BOB GELDOF has said he believes the Great Famine was the true birth of the Irish nation and "not the nonsense of 1916".
The 67-year-old philanthropist and Boomtown Rats frontman was speaking at the closing of the 'Coming Home: Art and the Great Hunger' exhibition in Skibbereen, Co. Cork, and said he found the exhibit "astonishingly painful".
The exhibition has attracted record crowds since it first opened at Dublin Castle in March, before moving to Uillinn: West Cork Arts Centre in July.
"When I saw the exhibition in Dublin a couple of months ago, it was astonishingly painful,” Geldof told the crowd in west Cork.
"It’s impossible to describe the actuality of the famine . . . it doesn’t bear thinking about and certainly can’t be reproduced in painting.
"The rigors of what happened here are so inexpressible".
The Dún Laoghaire native said that people needed to be careful when using stories from 1845-1849 blight "for our own political end" via nationalism and political stances.
Over 30,000 came to see #ComingHome in @westcorkarts this Summer. You can listen back to our closing event 'Representing the Unrepresentable' here: https://t.co/KFsuv0Gkxj pic.twitter.com/Tw41MdoATE
— Coming Home (@ComingHome_IGHM) October 15, 2018
He added: "It for me has always been the birthplace of where we are, not the nonsense of 1916.
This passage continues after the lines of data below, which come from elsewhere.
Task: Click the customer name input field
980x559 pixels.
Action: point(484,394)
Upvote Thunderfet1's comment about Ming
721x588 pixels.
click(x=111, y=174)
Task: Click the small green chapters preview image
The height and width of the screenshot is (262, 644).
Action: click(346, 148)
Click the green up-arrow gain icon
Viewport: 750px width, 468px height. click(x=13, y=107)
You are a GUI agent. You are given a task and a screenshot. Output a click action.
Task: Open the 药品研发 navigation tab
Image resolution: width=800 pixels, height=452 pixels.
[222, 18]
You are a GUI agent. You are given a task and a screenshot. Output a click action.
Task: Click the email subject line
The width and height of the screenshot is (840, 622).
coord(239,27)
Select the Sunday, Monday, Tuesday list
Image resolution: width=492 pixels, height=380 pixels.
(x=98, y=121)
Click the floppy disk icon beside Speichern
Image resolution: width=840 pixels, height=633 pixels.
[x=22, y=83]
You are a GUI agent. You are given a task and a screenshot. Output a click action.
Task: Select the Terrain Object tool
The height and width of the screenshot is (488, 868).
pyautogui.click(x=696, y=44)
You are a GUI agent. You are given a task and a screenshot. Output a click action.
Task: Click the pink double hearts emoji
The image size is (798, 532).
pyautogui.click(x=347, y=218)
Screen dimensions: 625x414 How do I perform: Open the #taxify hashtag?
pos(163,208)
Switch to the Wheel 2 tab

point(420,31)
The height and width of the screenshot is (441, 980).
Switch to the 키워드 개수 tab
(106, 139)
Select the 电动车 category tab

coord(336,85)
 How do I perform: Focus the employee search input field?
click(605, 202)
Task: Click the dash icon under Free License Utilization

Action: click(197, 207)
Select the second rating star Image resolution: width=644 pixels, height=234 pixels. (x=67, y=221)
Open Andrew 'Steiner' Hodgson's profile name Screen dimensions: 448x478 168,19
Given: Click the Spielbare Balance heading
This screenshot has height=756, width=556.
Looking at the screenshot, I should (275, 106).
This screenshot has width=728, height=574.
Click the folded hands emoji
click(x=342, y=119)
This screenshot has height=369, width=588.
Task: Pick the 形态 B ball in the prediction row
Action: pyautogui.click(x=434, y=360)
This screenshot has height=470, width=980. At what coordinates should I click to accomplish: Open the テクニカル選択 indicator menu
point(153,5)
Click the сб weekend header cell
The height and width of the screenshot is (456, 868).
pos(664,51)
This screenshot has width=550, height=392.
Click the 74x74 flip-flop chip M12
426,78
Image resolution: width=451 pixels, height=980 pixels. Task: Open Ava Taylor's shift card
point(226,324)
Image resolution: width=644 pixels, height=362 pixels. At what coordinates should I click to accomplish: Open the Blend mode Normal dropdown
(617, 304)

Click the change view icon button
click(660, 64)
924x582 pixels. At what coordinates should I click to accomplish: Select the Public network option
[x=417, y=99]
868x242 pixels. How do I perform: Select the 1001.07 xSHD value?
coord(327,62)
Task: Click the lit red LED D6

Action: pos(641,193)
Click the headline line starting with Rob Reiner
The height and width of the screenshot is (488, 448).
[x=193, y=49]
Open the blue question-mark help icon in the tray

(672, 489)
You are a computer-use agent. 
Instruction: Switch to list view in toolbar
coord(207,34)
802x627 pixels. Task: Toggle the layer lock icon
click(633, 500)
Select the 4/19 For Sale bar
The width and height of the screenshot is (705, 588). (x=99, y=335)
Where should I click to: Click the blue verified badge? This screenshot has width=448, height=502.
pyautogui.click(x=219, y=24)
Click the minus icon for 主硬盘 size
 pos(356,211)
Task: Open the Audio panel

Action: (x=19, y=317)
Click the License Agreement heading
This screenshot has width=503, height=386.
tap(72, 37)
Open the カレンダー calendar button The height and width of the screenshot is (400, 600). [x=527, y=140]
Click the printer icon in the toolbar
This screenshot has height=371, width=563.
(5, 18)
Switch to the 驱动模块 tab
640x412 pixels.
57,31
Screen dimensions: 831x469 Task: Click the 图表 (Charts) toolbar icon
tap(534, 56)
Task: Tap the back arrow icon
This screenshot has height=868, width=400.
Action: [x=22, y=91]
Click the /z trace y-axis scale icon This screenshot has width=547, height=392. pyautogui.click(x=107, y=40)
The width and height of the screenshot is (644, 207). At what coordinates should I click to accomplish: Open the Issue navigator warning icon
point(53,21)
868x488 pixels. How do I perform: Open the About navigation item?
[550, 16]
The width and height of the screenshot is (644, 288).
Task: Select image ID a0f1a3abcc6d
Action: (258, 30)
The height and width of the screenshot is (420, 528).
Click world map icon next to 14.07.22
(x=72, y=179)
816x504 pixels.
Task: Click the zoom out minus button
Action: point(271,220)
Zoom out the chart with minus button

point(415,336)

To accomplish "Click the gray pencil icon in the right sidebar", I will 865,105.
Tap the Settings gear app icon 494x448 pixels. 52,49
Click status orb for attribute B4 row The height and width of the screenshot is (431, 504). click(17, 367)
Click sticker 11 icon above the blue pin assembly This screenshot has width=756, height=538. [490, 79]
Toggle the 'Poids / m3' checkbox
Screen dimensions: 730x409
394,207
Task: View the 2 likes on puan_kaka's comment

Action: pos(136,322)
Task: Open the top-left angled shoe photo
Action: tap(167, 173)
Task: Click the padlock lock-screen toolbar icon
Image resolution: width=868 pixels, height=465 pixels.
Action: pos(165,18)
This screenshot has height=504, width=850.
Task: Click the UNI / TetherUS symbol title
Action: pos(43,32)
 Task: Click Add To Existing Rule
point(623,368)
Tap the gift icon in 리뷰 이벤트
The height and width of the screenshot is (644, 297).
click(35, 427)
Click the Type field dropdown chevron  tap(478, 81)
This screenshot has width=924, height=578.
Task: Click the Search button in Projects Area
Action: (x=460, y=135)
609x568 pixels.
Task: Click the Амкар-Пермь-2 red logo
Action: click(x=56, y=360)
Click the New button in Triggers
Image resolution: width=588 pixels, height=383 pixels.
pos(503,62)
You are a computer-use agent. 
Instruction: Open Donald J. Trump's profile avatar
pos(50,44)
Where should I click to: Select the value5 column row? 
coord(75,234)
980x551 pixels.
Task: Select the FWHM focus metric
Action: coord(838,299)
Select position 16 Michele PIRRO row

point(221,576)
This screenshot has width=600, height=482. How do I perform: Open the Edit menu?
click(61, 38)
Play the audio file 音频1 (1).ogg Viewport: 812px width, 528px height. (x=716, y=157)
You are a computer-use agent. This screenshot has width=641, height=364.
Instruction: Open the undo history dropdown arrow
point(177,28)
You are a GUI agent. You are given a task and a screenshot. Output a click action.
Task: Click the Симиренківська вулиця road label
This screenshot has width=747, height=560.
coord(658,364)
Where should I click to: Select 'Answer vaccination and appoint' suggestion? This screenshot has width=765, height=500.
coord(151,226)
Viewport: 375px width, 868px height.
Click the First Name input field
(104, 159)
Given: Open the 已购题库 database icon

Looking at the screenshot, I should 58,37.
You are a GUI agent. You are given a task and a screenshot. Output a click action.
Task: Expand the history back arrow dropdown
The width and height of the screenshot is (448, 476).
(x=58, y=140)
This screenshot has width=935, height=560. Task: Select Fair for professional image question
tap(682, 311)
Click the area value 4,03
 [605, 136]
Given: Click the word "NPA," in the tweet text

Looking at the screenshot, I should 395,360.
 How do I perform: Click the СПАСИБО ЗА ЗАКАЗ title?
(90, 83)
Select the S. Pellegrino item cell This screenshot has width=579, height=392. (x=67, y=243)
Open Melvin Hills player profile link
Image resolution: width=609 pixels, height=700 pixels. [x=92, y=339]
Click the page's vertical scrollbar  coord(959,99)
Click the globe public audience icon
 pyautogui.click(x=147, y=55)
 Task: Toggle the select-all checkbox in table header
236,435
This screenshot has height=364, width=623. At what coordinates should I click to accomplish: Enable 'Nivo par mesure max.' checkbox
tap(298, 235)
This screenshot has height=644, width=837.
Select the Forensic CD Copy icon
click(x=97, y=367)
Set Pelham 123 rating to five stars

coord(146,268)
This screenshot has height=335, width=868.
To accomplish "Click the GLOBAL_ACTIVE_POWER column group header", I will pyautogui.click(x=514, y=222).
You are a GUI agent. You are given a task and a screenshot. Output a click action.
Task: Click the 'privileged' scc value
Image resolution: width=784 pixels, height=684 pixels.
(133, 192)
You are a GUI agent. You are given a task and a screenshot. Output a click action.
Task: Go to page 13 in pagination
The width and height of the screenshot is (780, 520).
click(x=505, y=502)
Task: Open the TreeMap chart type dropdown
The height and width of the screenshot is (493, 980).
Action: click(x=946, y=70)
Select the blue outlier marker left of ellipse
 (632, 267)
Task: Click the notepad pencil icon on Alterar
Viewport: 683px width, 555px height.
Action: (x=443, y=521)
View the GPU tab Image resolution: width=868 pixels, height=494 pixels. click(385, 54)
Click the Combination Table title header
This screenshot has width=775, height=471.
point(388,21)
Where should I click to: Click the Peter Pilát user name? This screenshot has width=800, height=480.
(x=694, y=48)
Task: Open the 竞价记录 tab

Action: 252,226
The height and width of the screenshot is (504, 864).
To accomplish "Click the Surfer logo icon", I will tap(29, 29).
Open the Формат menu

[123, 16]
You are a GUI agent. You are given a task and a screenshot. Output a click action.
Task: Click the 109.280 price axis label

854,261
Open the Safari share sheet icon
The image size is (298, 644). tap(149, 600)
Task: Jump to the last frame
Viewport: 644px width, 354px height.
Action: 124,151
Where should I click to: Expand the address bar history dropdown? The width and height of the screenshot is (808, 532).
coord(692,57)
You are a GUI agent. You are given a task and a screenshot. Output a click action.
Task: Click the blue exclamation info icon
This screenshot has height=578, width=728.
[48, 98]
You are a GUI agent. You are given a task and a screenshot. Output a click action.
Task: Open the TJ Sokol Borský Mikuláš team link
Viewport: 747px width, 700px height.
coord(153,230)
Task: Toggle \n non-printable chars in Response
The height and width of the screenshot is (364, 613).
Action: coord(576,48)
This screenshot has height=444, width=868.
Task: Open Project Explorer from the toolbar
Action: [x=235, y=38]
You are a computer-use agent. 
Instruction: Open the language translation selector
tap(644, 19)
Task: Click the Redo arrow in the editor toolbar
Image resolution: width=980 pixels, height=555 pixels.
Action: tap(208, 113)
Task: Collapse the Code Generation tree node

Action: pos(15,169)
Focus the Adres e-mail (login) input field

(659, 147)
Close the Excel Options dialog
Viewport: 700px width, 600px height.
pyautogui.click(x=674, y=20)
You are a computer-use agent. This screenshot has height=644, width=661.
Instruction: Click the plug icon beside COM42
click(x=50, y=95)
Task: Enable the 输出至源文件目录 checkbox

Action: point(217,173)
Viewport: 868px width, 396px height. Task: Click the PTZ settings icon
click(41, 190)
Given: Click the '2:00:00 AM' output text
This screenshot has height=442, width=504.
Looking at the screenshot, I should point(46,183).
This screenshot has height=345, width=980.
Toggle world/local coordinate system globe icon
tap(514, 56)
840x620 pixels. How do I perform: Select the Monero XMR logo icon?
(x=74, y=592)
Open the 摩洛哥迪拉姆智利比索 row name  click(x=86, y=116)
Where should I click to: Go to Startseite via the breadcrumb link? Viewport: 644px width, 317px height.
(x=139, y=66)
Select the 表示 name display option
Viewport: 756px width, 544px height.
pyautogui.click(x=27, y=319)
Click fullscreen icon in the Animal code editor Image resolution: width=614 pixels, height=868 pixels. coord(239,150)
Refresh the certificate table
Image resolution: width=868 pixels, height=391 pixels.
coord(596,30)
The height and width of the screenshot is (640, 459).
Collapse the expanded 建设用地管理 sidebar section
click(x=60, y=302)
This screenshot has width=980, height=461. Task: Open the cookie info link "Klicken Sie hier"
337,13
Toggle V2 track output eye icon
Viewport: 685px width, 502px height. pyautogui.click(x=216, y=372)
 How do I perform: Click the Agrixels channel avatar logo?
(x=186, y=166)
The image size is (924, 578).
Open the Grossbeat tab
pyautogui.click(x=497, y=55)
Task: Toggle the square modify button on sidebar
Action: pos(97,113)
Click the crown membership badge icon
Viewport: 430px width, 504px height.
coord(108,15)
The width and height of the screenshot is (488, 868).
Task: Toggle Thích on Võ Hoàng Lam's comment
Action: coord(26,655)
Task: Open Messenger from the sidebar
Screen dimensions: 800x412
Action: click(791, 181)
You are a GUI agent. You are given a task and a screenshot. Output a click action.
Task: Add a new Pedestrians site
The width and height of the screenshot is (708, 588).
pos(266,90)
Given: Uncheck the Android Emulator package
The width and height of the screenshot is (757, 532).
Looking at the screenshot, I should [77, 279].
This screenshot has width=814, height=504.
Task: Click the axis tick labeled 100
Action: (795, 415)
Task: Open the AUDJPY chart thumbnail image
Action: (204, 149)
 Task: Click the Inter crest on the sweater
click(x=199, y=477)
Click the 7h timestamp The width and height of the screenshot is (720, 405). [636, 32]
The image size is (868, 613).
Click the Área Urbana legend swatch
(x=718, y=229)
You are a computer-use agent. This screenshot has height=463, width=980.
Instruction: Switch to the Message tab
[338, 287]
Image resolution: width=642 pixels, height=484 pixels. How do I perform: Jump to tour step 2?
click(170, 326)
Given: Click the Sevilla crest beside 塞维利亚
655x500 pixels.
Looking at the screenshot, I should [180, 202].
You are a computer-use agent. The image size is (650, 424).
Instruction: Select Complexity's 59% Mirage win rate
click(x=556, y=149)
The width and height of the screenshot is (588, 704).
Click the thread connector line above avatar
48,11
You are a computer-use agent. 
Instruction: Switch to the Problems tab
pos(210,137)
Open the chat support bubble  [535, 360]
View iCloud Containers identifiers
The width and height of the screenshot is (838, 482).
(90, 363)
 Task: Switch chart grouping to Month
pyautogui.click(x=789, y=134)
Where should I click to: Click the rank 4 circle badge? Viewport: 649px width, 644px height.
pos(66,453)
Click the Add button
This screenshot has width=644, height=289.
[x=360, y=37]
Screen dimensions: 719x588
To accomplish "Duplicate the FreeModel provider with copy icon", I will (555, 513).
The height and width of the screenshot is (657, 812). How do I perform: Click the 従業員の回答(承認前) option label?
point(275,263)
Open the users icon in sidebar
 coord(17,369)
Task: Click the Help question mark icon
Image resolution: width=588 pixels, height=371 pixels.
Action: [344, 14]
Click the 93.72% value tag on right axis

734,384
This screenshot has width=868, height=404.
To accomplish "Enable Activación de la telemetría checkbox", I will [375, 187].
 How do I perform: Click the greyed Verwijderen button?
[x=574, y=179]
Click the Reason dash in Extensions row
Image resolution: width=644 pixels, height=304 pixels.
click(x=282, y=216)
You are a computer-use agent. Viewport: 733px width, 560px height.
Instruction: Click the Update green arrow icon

"When Band Aid and Live Aid happened, it was no accident that this country pro rata gave more than any country in the rest of the world.
"Of course, I’m a Paddy, so that has a lot to do with it. But more to the point, there was an immediate association of understanding of the horror and the consequences of that.”
Geldof continued to talk about a visit to famine-stricken Ethiopia in 1984.
"What you are aware of is the constant buzzing of flies. The final thing is that this human shifts its life through your fingers, voids itself and is gone.
"How is that expressed in any known medium? It can’t be."
The exhibition - the world's largest curation of famine-related art - was on loan from the Great Hunger Museum at Quinnipiac University in Connecticut, United States.
It will open at Cultúrlann Uí Chanáin, Derry in January for three months and features works by iconic Irish and Irish-American artists of the past 170 years, such as Daniel MacDonald, Margaret Allen, James Mahony, Lilian Davidson, Howard Helmick, James Brenan, Paul Henry, and Jack B. Yeats.